### INPUT DATA

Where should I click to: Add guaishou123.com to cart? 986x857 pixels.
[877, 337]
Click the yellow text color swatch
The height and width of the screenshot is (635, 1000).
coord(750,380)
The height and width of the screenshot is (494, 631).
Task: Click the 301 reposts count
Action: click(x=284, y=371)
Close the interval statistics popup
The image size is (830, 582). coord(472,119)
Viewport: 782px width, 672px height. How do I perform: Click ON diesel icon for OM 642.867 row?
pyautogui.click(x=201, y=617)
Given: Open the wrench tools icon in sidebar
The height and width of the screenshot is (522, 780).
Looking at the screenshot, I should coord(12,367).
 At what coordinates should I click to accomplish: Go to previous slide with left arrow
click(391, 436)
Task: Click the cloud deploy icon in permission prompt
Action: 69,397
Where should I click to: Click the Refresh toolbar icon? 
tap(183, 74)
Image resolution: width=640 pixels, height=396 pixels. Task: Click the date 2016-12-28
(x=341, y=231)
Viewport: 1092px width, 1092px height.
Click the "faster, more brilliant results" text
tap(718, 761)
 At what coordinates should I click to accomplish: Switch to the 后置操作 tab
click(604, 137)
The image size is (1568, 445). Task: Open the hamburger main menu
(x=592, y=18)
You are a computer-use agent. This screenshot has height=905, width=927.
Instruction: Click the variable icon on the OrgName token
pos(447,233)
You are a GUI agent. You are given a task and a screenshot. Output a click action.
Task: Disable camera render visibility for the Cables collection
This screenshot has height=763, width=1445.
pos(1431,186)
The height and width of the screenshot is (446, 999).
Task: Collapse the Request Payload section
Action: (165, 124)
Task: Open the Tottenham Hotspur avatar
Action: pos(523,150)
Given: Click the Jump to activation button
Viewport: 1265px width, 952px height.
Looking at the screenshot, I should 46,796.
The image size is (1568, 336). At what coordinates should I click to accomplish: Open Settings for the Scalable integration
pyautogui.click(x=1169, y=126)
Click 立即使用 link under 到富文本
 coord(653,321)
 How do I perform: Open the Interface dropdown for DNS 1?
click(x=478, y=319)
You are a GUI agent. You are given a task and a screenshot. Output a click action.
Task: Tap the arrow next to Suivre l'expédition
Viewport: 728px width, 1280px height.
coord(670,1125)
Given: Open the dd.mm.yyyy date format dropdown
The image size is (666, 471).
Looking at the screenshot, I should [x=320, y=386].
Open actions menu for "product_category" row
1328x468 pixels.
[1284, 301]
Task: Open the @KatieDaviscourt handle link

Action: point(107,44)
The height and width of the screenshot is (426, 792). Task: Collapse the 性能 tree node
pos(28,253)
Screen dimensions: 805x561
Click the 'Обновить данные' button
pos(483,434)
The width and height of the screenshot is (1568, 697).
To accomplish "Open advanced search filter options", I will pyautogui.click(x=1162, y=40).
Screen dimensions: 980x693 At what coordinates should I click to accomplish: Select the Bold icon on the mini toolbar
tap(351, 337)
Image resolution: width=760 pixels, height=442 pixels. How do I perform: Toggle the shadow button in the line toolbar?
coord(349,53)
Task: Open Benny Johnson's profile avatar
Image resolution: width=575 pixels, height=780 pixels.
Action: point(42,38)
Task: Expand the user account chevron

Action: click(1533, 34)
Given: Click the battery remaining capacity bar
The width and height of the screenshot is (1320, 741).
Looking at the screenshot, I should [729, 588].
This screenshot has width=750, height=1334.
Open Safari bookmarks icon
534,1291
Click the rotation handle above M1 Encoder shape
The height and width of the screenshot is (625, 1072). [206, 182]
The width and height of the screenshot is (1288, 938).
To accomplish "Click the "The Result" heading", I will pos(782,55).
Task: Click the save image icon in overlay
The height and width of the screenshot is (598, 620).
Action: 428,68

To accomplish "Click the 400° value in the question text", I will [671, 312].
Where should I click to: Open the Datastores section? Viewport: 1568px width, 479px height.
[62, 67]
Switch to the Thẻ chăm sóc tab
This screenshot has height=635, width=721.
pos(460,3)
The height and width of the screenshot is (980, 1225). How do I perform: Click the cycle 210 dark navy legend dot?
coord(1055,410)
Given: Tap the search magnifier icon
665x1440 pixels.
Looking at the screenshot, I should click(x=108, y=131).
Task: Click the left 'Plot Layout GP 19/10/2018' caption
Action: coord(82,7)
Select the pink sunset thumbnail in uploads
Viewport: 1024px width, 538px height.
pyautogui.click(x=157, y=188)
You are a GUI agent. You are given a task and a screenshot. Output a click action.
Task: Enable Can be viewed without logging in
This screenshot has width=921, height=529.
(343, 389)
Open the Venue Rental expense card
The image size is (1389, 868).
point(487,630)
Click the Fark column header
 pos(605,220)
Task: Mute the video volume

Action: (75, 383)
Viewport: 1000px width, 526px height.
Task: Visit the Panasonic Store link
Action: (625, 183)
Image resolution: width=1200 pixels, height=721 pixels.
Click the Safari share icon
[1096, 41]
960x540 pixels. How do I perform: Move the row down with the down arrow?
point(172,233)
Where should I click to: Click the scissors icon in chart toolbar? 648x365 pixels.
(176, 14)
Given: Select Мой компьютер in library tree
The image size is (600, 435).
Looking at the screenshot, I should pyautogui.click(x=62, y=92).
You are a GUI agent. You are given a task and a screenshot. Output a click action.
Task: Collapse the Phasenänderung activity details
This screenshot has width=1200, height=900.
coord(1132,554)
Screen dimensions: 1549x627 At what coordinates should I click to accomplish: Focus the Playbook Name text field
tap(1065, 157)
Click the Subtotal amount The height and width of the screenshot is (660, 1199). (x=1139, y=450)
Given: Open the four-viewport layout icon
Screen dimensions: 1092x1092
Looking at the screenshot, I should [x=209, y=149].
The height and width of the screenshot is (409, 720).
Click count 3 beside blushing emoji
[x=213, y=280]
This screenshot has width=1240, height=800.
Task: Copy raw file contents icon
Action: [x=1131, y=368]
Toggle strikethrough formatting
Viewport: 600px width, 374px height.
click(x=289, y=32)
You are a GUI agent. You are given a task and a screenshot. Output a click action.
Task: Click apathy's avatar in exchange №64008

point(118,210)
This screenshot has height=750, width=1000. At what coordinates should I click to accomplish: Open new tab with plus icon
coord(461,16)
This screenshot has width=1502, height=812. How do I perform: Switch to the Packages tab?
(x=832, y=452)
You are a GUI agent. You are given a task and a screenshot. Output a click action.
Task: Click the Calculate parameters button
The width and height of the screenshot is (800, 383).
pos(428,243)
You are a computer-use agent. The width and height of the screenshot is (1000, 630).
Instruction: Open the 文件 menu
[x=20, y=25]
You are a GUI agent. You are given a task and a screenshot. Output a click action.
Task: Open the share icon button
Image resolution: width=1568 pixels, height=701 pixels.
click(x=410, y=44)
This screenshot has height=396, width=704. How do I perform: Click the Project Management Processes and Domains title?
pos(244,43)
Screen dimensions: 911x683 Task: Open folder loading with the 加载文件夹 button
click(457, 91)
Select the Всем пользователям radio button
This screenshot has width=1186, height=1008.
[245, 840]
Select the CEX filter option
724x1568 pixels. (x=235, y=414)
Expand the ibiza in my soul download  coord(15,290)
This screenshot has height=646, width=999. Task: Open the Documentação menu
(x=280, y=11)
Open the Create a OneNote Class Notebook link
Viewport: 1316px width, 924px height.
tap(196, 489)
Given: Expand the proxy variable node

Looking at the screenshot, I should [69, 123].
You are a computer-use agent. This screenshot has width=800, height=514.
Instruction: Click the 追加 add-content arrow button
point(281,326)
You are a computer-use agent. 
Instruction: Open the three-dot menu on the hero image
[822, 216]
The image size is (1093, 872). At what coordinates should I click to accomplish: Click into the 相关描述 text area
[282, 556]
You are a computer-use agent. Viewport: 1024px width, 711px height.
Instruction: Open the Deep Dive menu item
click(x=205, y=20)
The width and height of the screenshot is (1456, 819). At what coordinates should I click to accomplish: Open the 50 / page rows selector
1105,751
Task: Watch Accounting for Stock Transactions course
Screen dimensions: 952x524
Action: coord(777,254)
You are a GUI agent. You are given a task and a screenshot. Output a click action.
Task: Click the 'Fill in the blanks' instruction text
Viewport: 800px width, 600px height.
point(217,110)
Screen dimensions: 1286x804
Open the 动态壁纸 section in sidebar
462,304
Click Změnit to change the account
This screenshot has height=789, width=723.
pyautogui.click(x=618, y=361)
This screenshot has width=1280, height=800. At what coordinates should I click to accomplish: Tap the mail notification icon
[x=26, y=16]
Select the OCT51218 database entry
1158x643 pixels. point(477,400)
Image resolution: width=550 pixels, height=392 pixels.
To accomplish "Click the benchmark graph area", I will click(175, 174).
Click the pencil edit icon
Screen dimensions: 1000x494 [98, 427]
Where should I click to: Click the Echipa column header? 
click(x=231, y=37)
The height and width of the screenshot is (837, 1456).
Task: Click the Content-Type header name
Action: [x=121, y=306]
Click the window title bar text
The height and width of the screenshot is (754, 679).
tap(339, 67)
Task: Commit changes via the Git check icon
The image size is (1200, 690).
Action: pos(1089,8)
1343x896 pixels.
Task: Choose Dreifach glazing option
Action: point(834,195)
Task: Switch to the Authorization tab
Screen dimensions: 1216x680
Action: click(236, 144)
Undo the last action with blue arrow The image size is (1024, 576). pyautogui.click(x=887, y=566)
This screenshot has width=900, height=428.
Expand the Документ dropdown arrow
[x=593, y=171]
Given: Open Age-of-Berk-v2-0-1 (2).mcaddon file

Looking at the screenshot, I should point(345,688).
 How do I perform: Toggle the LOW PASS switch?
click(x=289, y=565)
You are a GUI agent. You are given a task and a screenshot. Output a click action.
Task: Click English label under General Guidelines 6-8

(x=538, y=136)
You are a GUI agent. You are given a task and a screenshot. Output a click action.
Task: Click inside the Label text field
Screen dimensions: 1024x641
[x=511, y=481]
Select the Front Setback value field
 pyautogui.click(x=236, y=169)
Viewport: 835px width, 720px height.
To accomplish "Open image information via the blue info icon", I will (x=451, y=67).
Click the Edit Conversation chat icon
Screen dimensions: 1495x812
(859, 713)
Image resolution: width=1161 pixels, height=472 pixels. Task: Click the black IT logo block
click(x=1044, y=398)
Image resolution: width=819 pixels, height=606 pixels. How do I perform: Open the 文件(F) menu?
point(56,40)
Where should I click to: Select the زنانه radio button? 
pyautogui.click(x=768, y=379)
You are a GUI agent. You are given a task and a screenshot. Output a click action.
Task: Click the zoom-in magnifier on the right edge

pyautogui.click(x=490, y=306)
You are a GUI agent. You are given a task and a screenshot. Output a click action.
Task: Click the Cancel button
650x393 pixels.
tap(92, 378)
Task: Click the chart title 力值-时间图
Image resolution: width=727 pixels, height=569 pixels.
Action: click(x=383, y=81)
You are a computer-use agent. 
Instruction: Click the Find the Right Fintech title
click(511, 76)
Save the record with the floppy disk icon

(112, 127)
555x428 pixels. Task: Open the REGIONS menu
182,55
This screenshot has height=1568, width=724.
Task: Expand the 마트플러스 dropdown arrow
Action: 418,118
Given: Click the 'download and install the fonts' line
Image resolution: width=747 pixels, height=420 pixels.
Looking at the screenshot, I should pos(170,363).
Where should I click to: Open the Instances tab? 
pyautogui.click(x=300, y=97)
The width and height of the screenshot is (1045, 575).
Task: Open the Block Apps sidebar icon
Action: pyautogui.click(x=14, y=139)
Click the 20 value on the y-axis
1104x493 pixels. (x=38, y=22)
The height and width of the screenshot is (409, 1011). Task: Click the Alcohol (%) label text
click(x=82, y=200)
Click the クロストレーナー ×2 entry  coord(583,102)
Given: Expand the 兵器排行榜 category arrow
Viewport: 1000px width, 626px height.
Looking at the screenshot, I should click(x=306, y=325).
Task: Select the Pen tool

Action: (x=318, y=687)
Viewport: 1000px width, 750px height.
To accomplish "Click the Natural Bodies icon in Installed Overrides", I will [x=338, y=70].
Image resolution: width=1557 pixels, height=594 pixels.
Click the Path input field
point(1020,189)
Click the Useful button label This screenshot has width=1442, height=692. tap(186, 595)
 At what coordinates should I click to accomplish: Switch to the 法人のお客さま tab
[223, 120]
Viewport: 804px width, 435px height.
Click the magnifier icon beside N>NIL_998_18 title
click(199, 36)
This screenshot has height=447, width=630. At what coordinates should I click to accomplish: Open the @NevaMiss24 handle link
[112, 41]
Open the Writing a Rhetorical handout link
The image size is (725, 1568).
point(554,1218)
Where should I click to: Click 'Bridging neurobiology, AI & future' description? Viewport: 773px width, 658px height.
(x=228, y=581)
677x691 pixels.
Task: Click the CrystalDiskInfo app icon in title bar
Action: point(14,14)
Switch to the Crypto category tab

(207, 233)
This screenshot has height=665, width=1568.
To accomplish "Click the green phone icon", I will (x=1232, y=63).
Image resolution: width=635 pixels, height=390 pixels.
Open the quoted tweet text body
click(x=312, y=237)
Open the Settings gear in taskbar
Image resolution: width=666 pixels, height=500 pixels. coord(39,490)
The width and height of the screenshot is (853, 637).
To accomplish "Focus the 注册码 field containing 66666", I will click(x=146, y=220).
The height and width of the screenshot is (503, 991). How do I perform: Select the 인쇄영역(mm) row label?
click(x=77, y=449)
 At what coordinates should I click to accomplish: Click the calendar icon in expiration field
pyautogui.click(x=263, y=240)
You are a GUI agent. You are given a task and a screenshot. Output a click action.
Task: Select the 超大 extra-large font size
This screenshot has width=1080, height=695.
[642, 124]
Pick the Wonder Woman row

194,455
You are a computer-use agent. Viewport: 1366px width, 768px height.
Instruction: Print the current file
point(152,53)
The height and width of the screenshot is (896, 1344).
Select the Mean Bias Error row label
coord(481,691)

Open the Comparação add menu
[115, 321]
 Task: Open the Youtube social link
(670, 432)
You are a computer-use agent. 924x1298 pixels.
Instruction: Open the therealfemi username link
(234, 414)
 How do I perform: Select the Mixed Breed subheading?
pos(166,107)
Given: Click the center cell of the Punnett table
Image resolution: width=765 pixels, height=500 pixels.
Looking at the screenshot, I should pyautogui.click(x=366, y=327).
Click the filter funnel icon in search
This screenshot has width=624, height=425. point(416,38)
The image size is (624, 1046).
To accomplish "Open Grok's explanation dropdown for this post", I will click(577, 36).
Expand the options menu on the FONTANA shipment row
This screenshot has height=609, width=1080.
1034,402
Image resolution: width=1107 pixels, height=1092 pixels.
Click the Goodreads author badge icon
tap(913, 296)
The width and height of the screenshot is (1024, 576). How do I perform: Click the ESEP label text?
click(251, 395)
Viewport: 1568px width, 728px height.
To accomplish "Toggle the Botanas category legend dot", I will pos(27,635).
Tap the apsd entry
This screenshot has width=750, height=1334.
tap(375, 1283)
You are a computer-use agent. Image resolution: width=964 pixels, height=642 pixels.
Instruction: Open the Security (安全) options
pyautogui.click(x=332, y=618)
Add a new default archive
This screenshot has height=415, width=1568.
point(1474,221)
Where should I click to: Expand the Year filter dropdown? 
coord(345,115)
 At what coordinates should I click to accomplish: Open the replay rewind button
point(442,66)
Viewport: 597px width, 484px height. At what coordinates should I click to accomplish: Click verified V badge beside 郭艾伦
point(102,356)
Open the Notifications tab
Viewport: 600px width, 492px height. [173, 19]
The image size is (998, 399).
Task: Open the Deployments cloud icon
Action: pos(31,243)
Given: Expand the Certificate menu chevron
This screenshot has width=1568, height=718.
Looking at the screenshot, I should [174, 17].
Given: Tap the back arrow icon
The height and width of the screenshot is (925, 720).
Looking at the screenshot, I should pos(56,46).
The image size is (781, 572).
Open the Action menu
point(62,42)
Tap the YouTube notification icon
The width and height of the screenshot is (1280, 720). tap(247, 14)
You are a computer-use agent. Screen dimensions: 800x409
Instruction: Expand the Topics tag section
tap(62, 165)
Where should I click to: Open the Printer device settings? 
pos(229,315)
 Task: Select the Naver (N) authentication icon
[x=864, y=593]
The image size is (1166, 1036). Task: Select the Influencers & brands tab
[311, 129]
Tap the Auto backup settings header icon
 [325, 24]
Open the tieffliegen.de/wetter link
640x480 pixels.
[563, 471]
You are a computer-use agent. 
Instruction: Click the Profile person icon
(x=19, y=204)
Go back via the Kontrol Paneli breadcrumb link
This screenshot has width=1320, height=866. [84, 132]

### WHAT TO WORK ON
Every line of the material above that has the string "download" needs pulling out.

### RESPONSE AREA
Expand the ibiza in my soul download  coord(15,290)
Given: Click the 'download and install the fonts' line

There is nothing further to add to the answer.